[WHAT NEEDS TO BE DONE] For each line below that holds the word "icon", make a copy.

[INPUT]

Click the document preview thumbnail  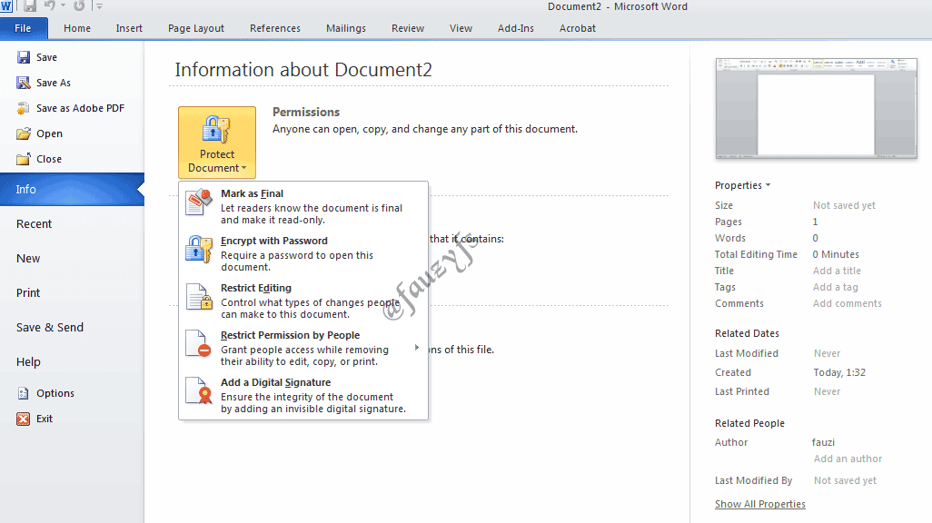tap(815, 107)
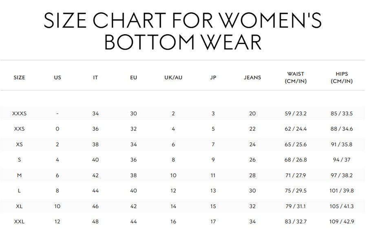Select the EU column header
The image size is (367, 231).
click(133, 78)
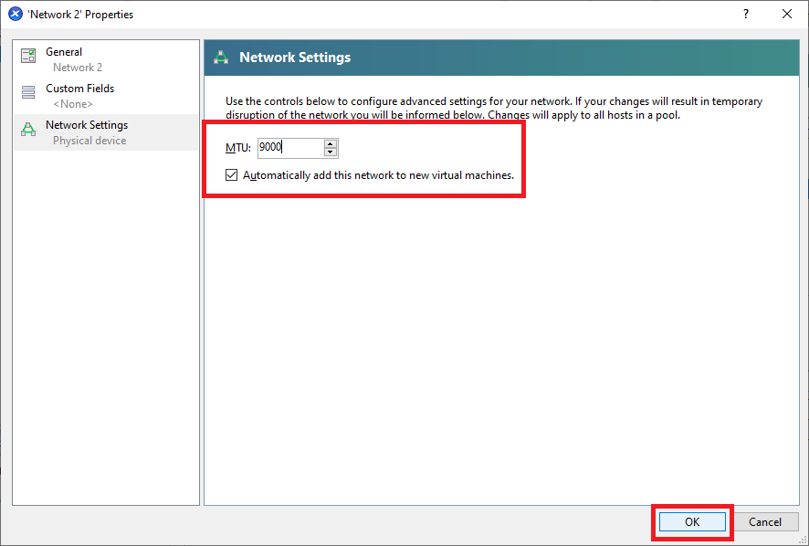This screenshot has height=546, width=809.
Task: Click the 'Physical device' subtitle in sidebar
Action: click(x=89, y=141)
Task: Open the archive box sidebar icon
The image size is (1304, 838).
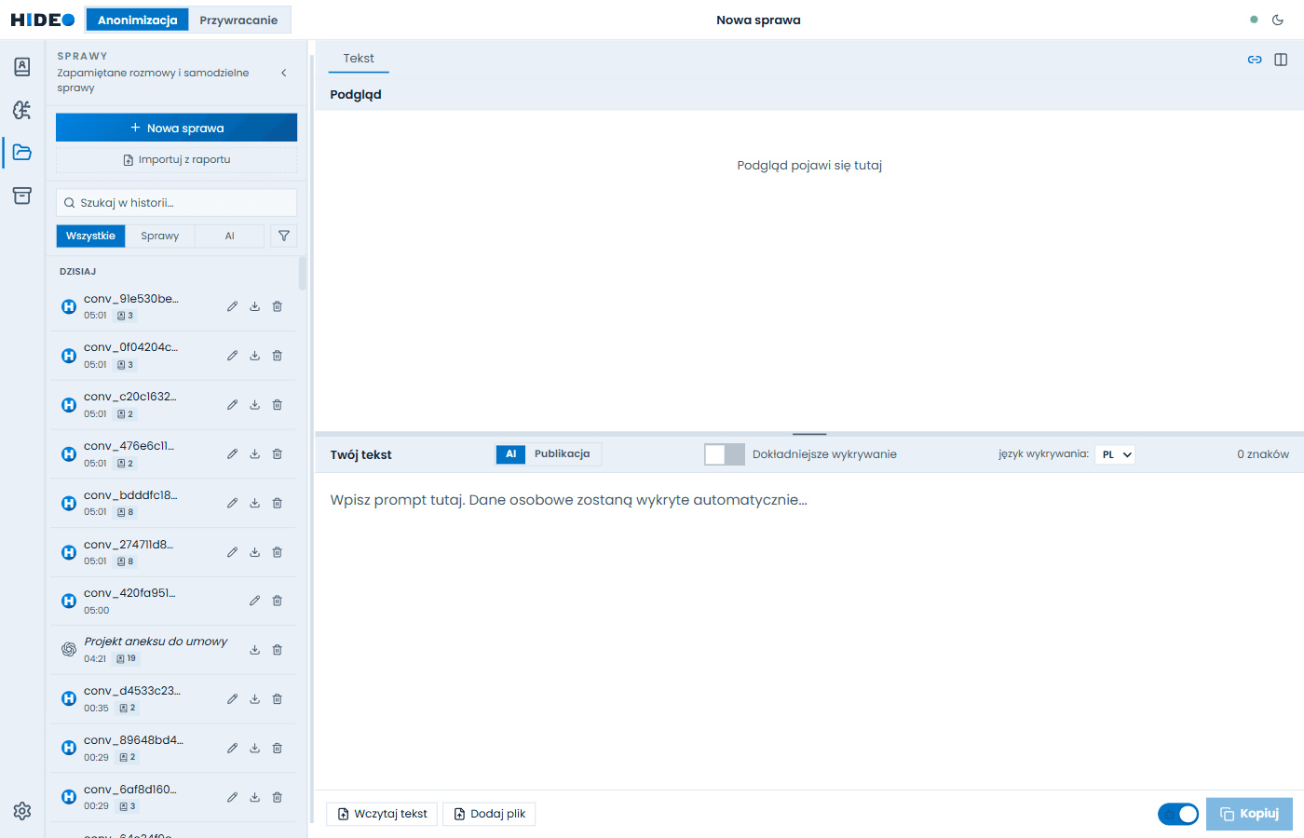Action: 22,196
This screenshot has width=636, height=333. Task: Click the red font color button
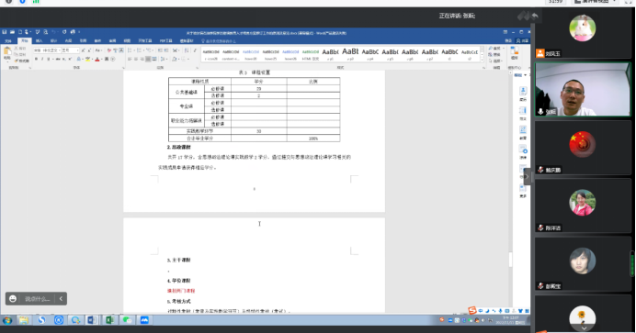(x=97, y=59)
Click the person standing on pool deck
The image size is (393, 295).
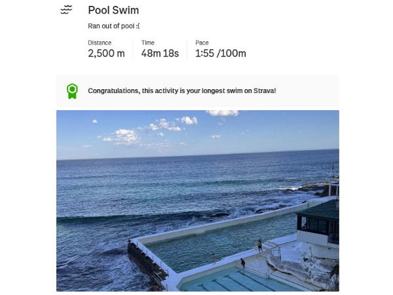[259, 245]
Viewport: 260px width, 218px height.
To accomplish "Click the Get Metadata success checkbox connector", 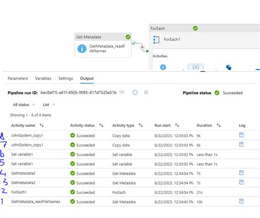I will [x=134, y=43].
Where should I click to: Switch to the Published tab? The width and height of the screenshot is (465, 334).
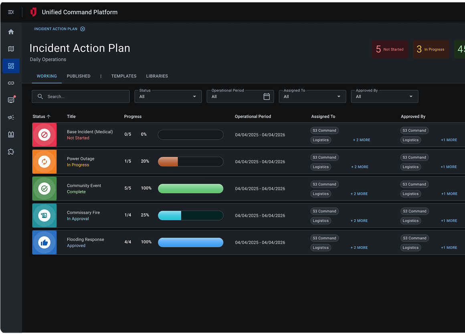pyautogui.click(x=79, y=76)
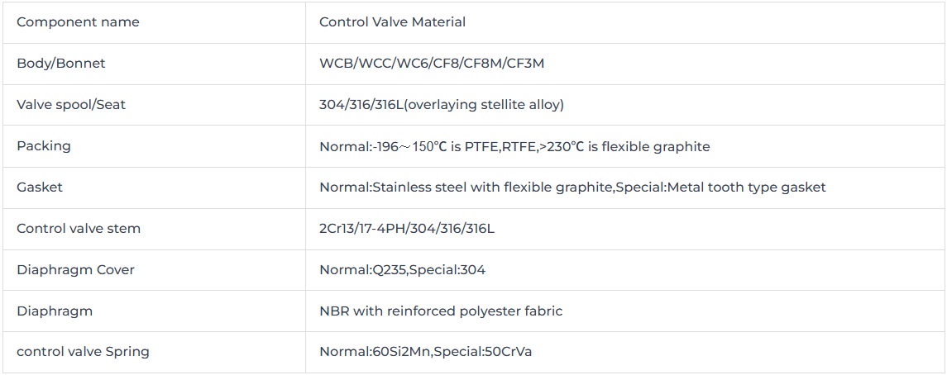The width and height of the screenshot is (947, 375).
Task: Click the 304/316/316L stellite alloy text
Action: coord(442,105)
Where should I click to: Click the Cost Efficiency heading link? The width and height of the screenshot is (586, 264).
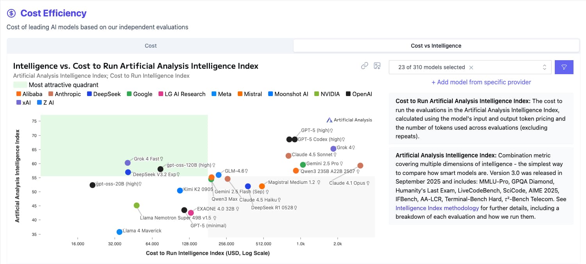[53, 13]
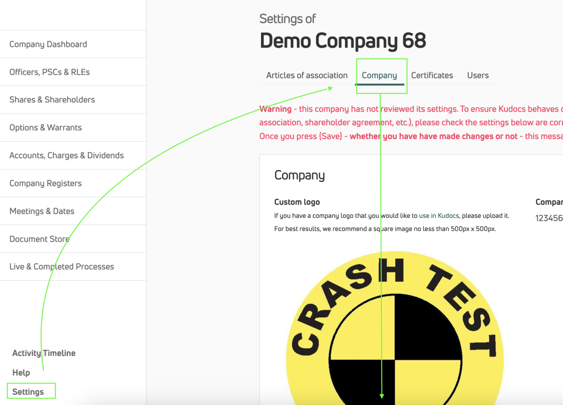Open Shares & Shareholders section
Image resolution: width=563 pixels, height=405 pixels.
pos(52,100)
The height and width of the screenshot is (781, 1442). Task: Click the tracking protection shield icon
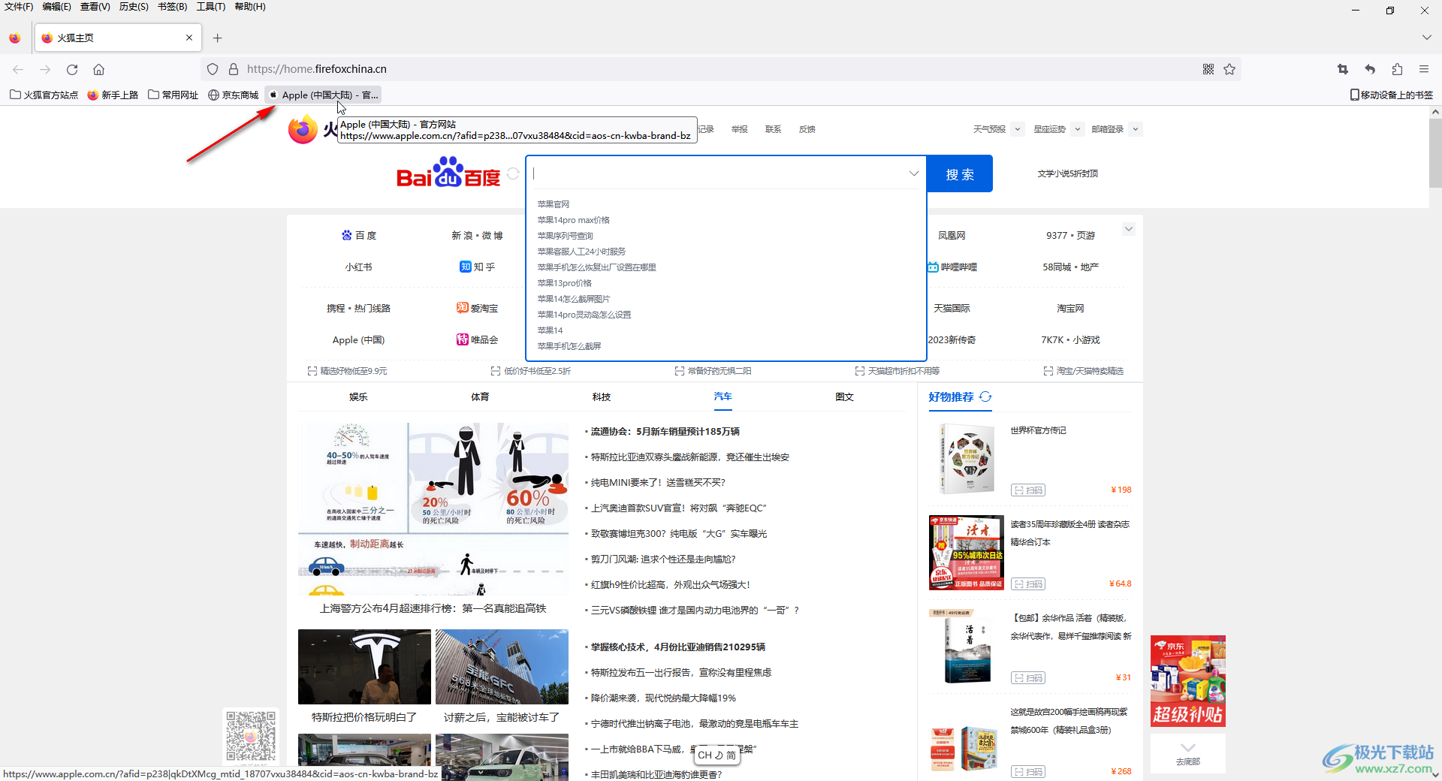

[OUTPUT OF THE EXERCISE]
Task: Open the archive box sidebar icon
The height and width of the screenshot is (781, 1442). Task: Click the tracking protection shield icon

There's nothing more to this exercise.